Your task => According to the acknowledgments on assessing image retrieval, who convened the May 2001 planning meeting on a test database for digital visual resources?

Document excerpt =>
-------
The problems of assessing image retrieval were explored by the participants in several planning meetings held prior to the commissioning of this report. One such session, entitled "Planning Meeting for Test Database for Digital Visual Resources" and convened by Clifford Lynch and Anne Kenney in May 2001, was particularly helpful in shaping my initial thinking. Participating in this session were Joseph Bush, director, Solutions Architecture, Interwoven; Don D'Amato, MITRE Corporation; Corinne Jörgensen, School of Informatics, Florida State University; Donna Harmon, Text REtrieval Conference (TREC)/ National Institute of Standards and Technology (NIST); Peter Hirtle, Cornell University Library, Cornell University; Matthew Kirschenbaum, Department of English, University of Kentucky; Max Marmor, Arts Library, Yale University (now with ARTstor); Worthy Martin, Department of Computer Science, University of Virginia; Beth Sandor, University Libraries, University of Illinois; Don Waters, The Andrew W. Mellon Foundation; and John Weiss, Digital Library Production Service, University of Michigan.

 

I would also like to thank all those with whom I've discussed this question. I am particularly grateful to Margaret Graham, Corinne Jorgensen, Anne Kenney, and James Wang, who commented on drafts of the manuscript.

 

My personal thanks to David Bearman for his insight into our discussions of this and many other problems in the digitization of cultural heritage information.
-------
Collected material =>
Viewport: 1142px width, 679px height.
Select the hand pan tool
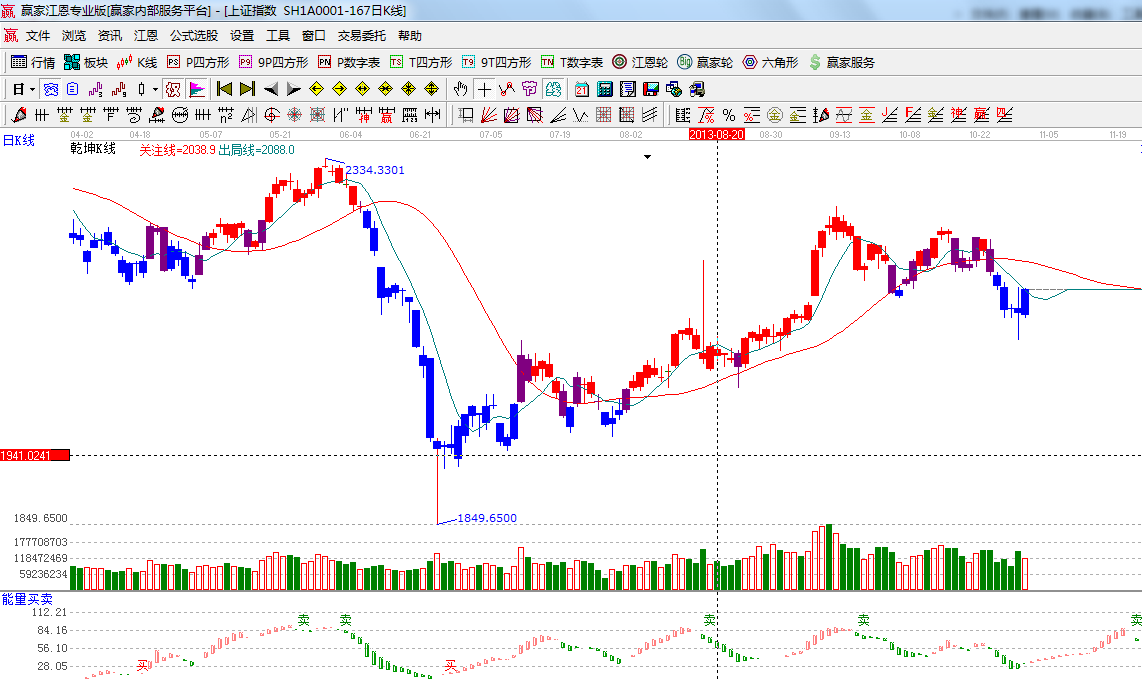point(460,89)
-------
Answer to the problem => Clifford Lynch and Anne Kenney